“I am an attorney who has taken “produce the note” one step further.

I am current on my mortgage, and actually what prompted me to take the action I am taking is that I had paid off my second mortgage but my lender refused to surrender my paid off second mortgage note. My lender also refused to prove to me that it had my first mortgage note or that it had the authority to make payment demands.

So I decided to sue my lender.

I decided that if the “produce the note” strategy was working for people who were in default, it would work for those who are not in default. If the bank doesn’t have the right to foreclose, it doesn’t have the right to demand payment either.

The Uniform Commercial Code is the homeowner’s best friend.

UCC 3-501 requires a lender to “exhibit the note” when the lender makes demand for payment, and the borrower demands to see the note. Technically a demand for payment occurs every month, and it also occurs when a bank begins foreclosure proceedings.

UCC 3-501 also requires a servicer to show authority to make a demand for payment, if it does not own the note, but is merely servicing it. In the event a noteholder or servicer or will not exhibit the note or perform other legal requirements when requested to do so by the borrower, this UCC section allows the borrower to discontinue payments WITHOUT DISHONOR until such time as the noteholder or servicer complies with all laws or contract provisions.

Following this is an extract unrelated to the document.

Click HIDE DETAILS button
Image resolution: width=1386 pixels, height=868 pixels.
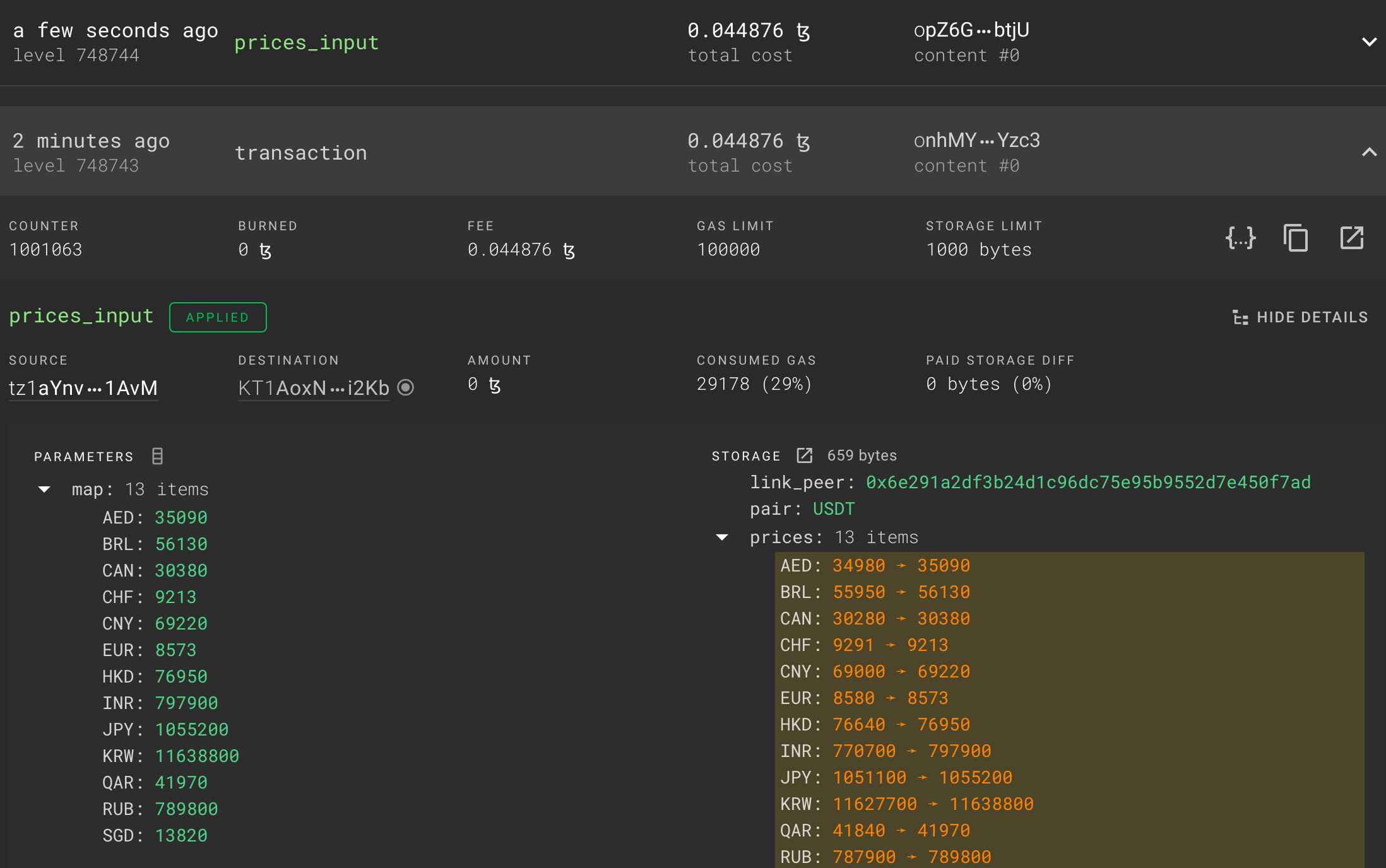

Also helpful is UCC 3-309. UCC 3-309 requires the lender go through certain steps to prove up a note (make it enforceable) that is lost or destroyed. This is not easy for the lender to do, if one is willing to contest everything the lender does to try to prove up the note. This proof takes witnesses, who may not be able to say what the law requires, if the witnesses are thoroughly cross-examined. (Tip: Don’t let the lender get by with self-serving affidavits; take their witnesses’ depositions). Moreover, this section requires the lender to give adequate protection in the event the lender can make the lost note enforceable. That may be difficult for a lender that is under FDIC scrutiny and whose stock is in the tank.

I filed suit in March and so far my lender has vigorously put off answering my suit with what I believe was a meritless motion to dismiss, but has not yet produced either note, and has confirmed my unpaid note was sold to Fannie Mae. This is clearly a justiciable controversy as will be clear when I ask the court to allow me to put my future payments into the registry of the court until the note is proven up and authority to make demand is proven.

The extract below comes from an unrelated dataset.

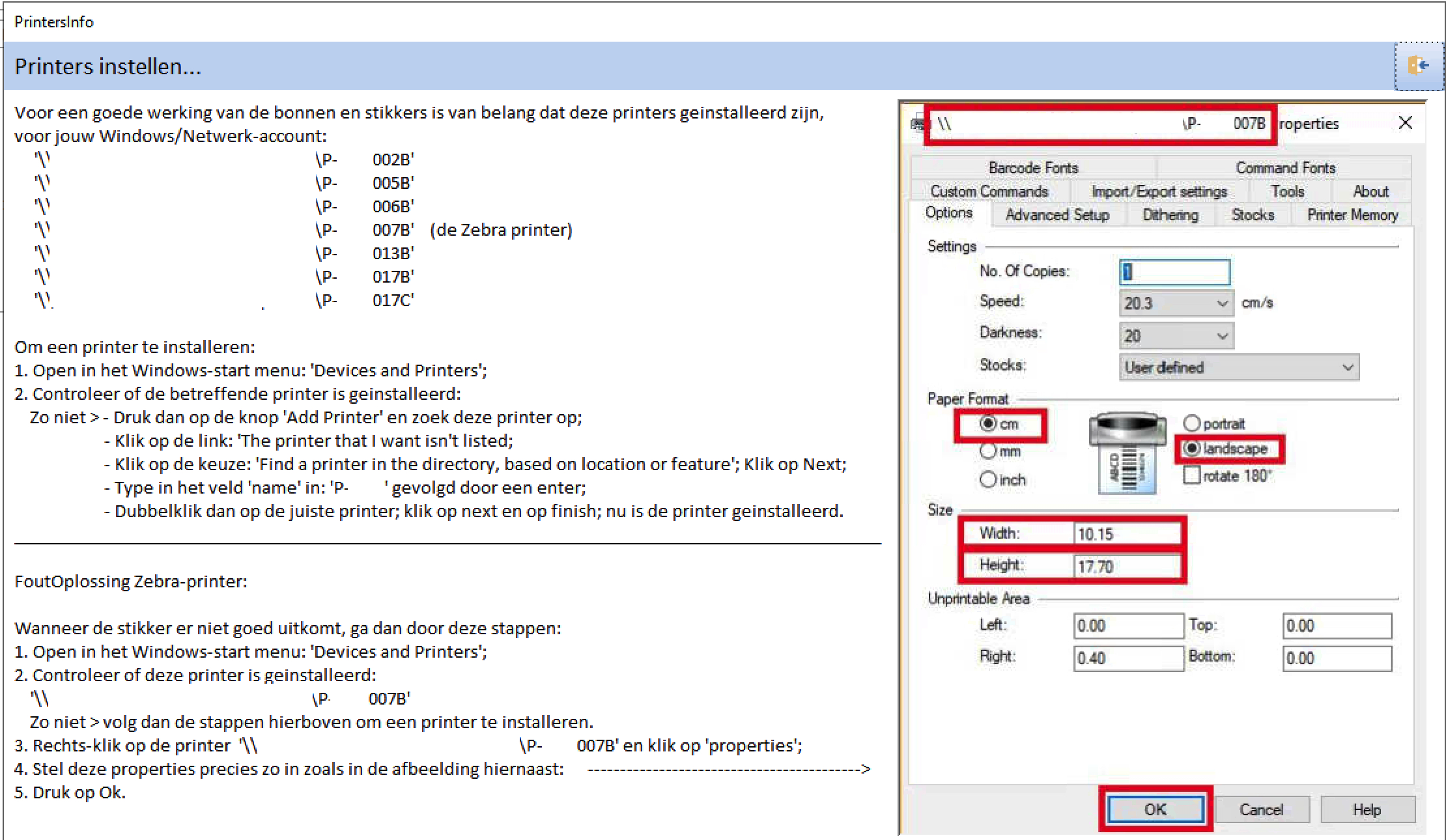1446x840 pixels.
Task: Enable the rotate 180° checkbox
Action: pyautogui.click(x=1191, y=476)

If the bank really believed it had the evidence to compel me to pay, it would have gladly produced the note by now with proof of authority to demand payment. They have steadfastly avoided having to do this. Chances are the note is lost or destroyed.

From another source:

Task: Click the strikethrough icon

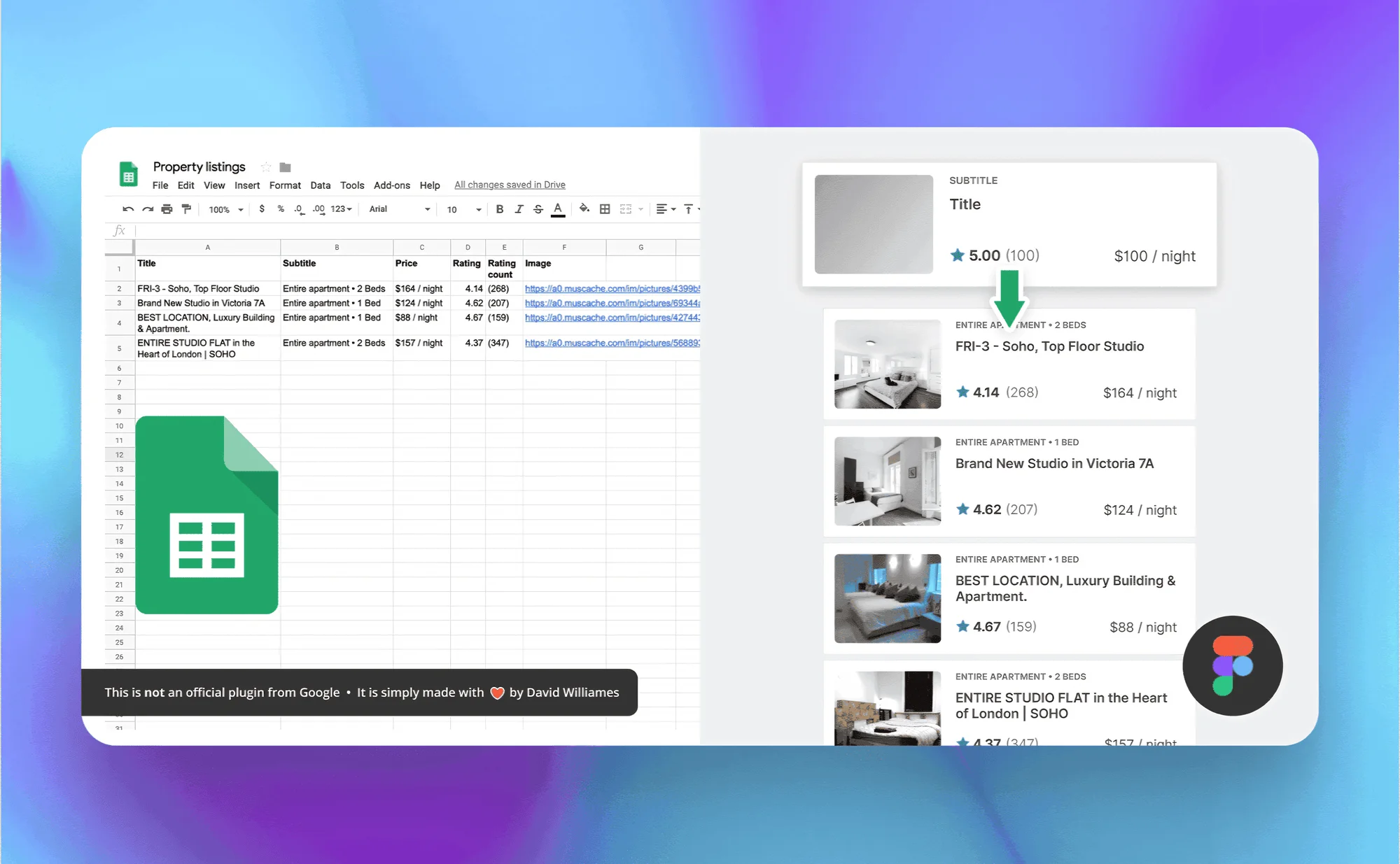Action: click(x=538, y=209)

It gets even better. MERS is the sole beneficiary of my Deed of Trust (quite often the case for homeowners on Deeds of Trust since 2000). The Arkansas Supreme Court has just ruled in March of this year that MERS was not the beneficiary of a Deed of Trust (with language verbatim to mine) despite what the Deed of Trust said, because MERS has no interest in the note payments or in the corpus of the trust (homeowner’s obligation to pay). No beneficiary means the Deed of Trust is fatally flawed.

More and more it is looking like I will have the lien on my home removed and I may well never have a noteholder to pay. I could even get some of my money back.”